Ker couldn’t stand the others getting all this without himself getting into the scene. He didn’t even know he didn’t have any capsules, but he did know his fangs weren’t shiny bright. So they had to pull him in, put him under, and polish his teeth. And that finished the lot.
The medical team took the cricks out of their backs and began to pack up.
“It’s all over to you now, Jonnie,” said MacKendrick. “Be careful as we have no guarantee they won’t retain some residual behavior pattern based on tradition and education. I hope you finally solve their math.”
And the team went back to Aberdeen.
Jonnie was on his own.
3
Chirk collected the company personnel records for him, and Jonnie went through them, one by one, as they were handed to him. Just now she had a big, thick, tattered folder that was all water-stained and mildewed.

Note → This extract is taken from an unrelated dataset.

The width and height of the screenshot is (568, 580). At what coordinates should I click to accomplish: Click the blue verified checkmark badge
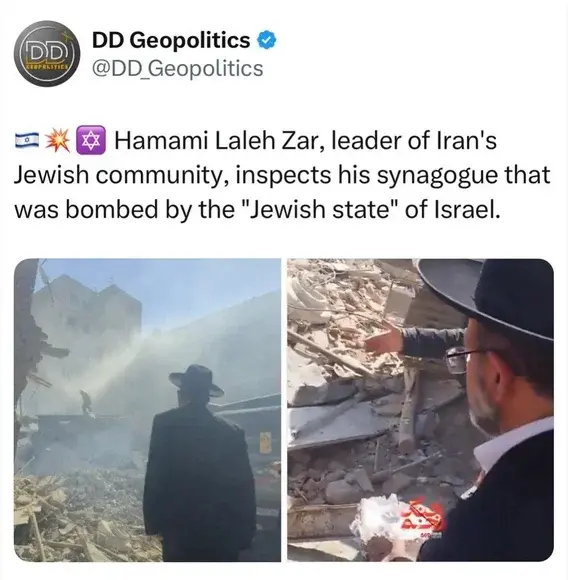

Jonnie took it. It was the record of one named Soth, an assistant mine manager who had served in the compound near Denver. Jonnie had never seen him there: he must have kept to his room or his office. Some of the reason was visible in the record: Soth was one hundred eighty years old; a Psychlo life span was around one hundred ninety and it meant that Soth could not have been feeling all that spry.
But there was more in the record. Since the age of fifty, Soth had never returned to Psychlo. He had been shipped all over the universes, serving two years here, four years there. But never a return to Psychlo. He had even been cross-fired on rigs every time, a thing that was very unusual as almost all cargos went via Psychlo and Jonnie had thought that all personnel did. In fact, this insistence on using Psychlo as a transfer point was the main bottleneck on the expansion of the Psychlos: the transshipment platform there could only handle so much cargo and firings in a day. Jonnie had already started doubling up platforms in places, one to receive and one to fire.